Comparing a round of professional golf to a bicycle race might be an overused metaphor at this point, which is too bad because it's very apt. So often, you'll see a player do what Collin Morikawa did on Saturday at the WGC-Workday Classic, which is to light up the course to the tune of a 31 on the front nine, carry the momentum into the back, and establish what was, at one point, a six-shot lead on the field.

It's the classic solo breakaway, when a cyclist decides to race away and put so much distance between himself and the peloton that there's no prayer of reeling him back in. The drama always comes when the lead is extended to the breaking point—the threshold at which any further progress by the rogue rider means he’s gone for good, or it's still conceivable that he'll tire and the pack chips away at his deficit. Is it a romantic-but-doomed quixotic quest, or something more solid and threatening?

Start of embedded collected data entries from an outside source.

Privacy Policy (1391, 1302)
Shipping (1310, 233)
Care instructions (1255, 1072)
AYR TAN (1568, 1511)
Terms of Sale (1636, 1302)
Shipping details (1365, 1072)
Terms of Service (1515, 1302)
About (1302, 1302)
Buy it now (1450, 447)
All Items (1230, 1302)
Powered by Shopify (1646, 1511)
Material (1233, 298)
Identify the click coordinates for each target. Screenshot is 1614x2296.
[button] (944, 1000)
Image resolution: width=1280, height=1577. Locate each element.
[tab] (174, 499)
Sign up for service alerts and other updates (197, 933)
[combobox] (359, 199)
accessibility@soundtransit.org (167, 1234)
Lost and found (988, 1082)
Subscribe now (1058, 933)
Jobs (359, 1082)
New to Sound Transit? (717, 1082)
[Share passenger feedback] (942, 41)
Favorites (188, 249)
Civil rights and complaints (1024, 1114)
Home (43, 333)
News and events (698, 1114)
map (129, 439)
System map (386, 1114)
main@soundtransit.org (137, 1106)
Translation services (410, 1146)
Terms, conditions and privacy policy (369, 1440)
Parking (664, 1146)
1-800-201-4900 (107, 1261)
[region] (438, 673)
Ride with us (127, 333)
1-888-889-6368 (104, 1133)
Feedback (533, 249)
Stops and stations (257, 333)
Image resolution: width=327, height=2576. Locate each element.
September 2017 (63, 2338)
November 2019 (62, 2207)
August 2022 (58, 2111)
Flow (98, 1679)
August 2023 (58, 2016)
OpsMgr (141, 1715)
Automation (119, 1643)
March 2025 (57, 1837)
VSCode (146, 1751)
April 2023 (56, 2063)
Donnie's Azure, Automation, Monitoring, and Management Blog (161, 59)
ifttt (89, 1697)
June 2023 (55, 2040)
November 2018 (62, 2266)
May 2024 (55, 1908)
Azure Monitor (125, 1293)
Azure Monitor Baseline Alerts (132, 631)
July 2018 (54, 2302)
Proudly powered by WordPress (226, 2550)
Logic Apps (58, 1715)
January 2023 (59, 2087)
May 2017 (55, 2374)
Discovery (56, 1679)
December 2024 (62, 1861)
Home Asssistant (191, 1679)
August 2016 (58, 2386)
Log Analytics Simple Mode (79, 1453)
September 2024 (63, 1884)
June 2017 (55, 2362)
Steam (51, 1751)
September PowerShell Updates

Golf differs from cycling in that there's no team element, but the rhythms on a day like Saturday are the same. The 13th hole was the point of no return for Morikawa, when his birdie on 12 extended the lead to its maximum, his putter was red-hot, and a par 5 awaited him. Birdie that, and you're all but gone. Instead, he flew his drive into the rough, went from there to the bunker, still managed to give himself a reasonable 17-foot birdie putt, but came up woefully short and three-putted for bogey. A hiccup, and a hiccup with the putter, no less—if the momentum wasn't gone completely, he had at least run into a headwind.

Meanwhile, behind him, names like Patrick Reed, Brooks Koepka, Rory McIlroy and Webb Simpson lurked. Not to mix metaphors even more, but a group is the phrase "objects in mirror are closer than they appear" personified. At minimum, the possibilities had changed.

"I still had a birdie putt," Morikawa said of 13, "and if I walked away with par, it still would have been fine. I just kind of psyched myself out, and in my head it was going to be a tough hole. But that doesn't mean I should be three-putting, doesn't mean I should leave my putt five feet short."

It almost seemed like the rest of the field took a moment to realize that there was some vulnerability ahead, and nobody made an immediate charge. When it came, it was a short burst of a charge, and it came from Morikawa's playing partner Billy Horschel.

On 16, Horschel turned his back to the green, faced one of the many ponds that dot the forested wetlands of Concession, and practiced his putting stroke while Morikawa lined up and missed his birdie. When it was his turn, Horschel drilled his 14-footer, and threw his hands up to the sky as if to thank the golf gods, or maybe to admonish them with a single word: "finally."

"Listen, Collin played really good today," Horschel said. "It's nothing unexpected. He got out early and he was making a lot of birdies and I was sort of tasting the fumes a little bit, but not the full fumes ... I just said, hey, if I can make two birdies coming in, maybe get to 12, 13 under par, I would be in a better position going into the weekend. I was fortunate enough to do that. Collin gave one back there on 17, which is unlike him, but yeah, we're in a better spot going into tomorrow."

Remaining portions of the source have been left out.